Patient Data and Case Summary: This is a 5.5 kg, six month old infant, with a history of prematurity, gastroschisis, hyperalimentation hepatitis, ileal resection, multiple bowel resections and recurrent sepsis, who was admitted to our institution for nutritional rehabilitation. During this admission, the patient underwent a liver biopsy and colostomy closure. Subsequently, he developed sepsis and was transferred to our Pediatric Intensive Care Unit for further management. He quickly deteriorated to requiring intubation and mechanical ventilation. Medications delivered continuously at this time included dopamine, dobutamine and morphine. Chest x-ray revealed dense consolidation of the left upper lobe and patchy infiltrates throughout the remainder of the lung fields. Abdominal findings demonstrated that bowel loops were central and the flanks were bulging suggesting the presence of acites, further compromising our already challenged method of mechanical ventilation.

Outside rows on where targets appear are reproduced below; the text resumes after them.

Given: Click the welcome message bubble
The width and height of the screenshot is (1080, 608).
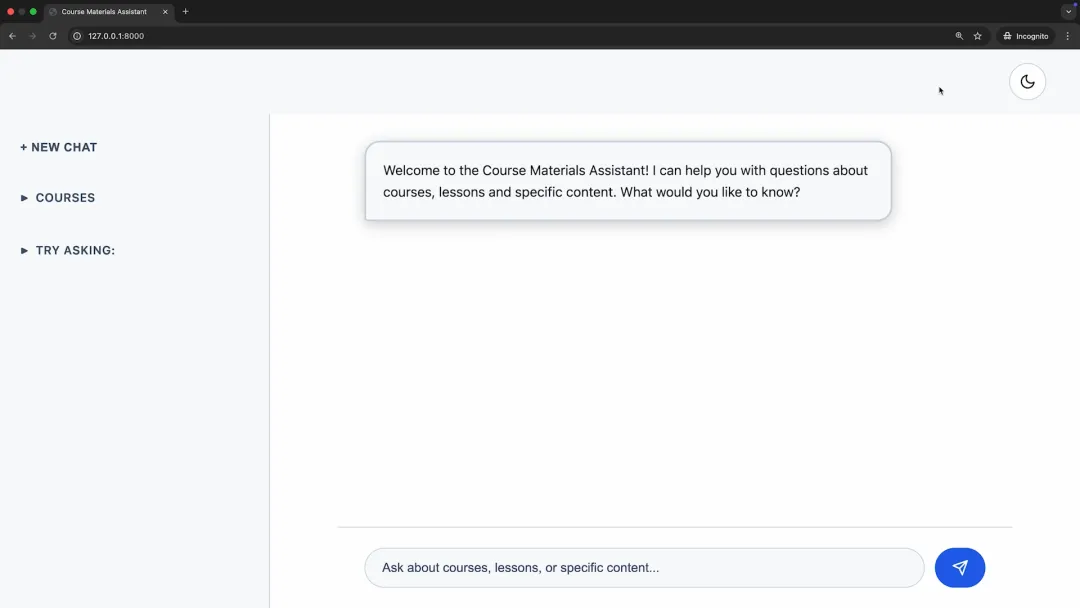Looking at the screenshot, I should (x=627, y=181).
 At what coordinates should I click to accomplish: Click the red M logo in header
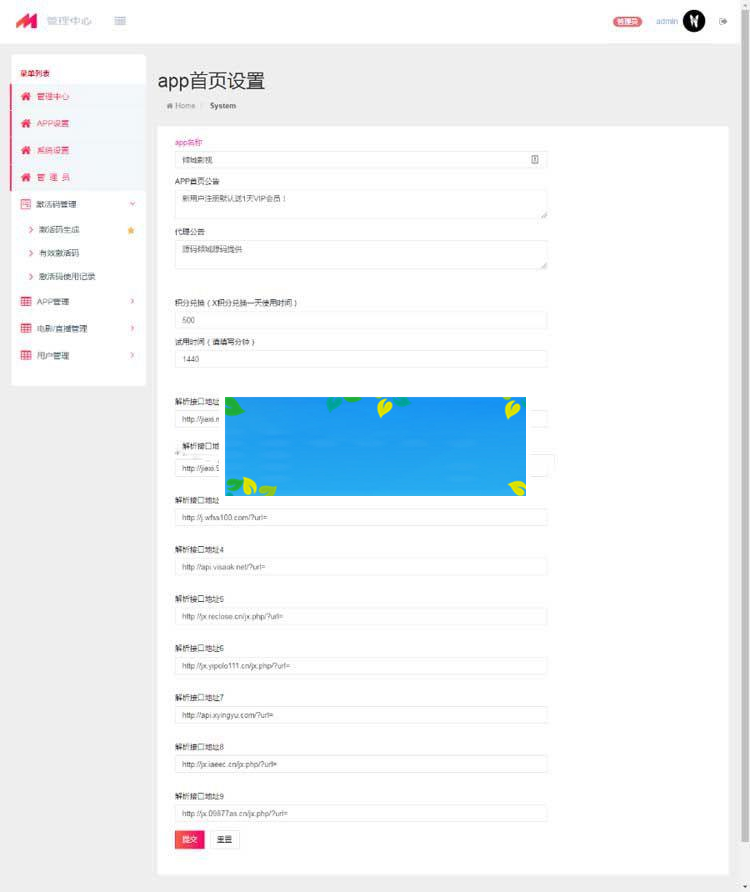[x=26, y=21]
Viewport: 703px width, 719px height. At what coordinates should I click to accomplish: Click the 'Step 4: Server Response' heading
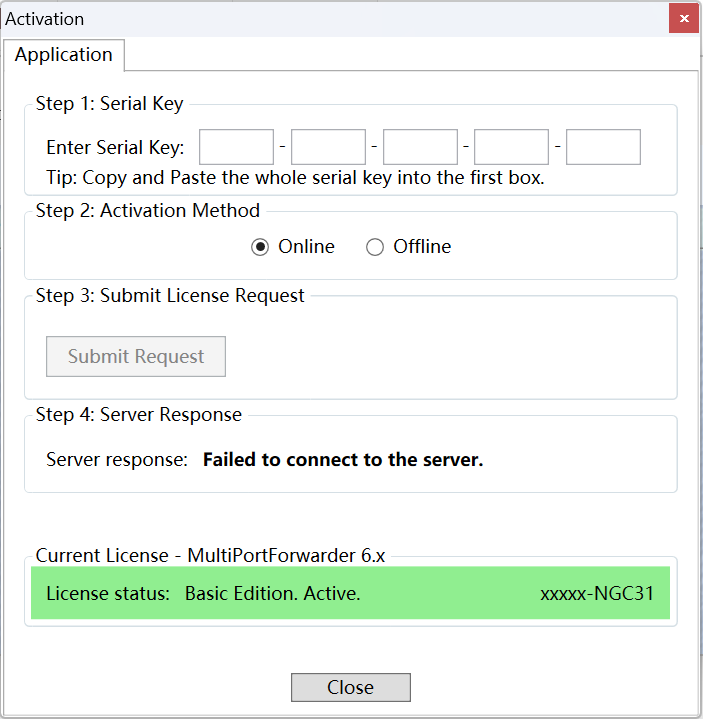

One day post op, the patient progressed to Adult Respiratory Distress Syndrome. Permissive hypercapnea and PaO_{2} greater than or equal to 50 mmHg became acceptable. In order to achieve this goal, the patient was paralyzed and placed on Pressure Regulated Volume Control via the Siemens Servo 300. PEEP +10 cmH_{2}O, mean airway pressures (MAP) 26-31 cm H_{2}O, peak pressure +47 cm H_{2}O, V_{E} 220 ml/kg/min were necessary in order to maintain gas exchange. At this time, in the face of persistent acidosis, A-a DO_{2} of 504-554 mm Hg, and hypoxemia, PaO_{2}/FiO_{2} of 57, it was decided to place the patient on the Sensor Medics Oscillator 3100A. Initial settings were 10 Hz, 33% inspiratory time, MAP 34, amplitude 40. Two hours later, the PaO_{2}/FiO_{2} was 182 with A-aDO_{2} of 272. This realized benefit continued into the evening and throughout the patients ventilator course. Sixteen hours after being placed on the oscillator, the patient's PaO_{2}/FiO_{2} was 167 and his A-a DO_{2} was 195 mm Hg. Twenty hours later, the patient continued to wean. While on MAP of 21 cm H_{2}O, PaO_{2}/FiO_{2} was 289 with A-a DO_{2} 66 of mmHg. During this time frame, dopamine and dobutamine infusions were successfully weaned. Chemical paralysis and sedation continued. The following chart summarizes changes in ventilation parameters:

Mechanical Mode MAP FiO_{2} PaO_{2}/FiO_{2} A-aDO_{2}

ventilation hours

8 SIMV/PC 26-31 1 53 524

16 HFOV 34 0.65 182 271

29 HFOV 28 0.43 167 195

49 HFOV 21 0.27 289 66

Significance of the Case: High Frequency Oscillatory Ventilation appeared to be valuable in the treatment of this patient. This method of mechanical ventilation enabled the healthcare team to improve oxygenation and ventilation of this pediatric patient with ARDS.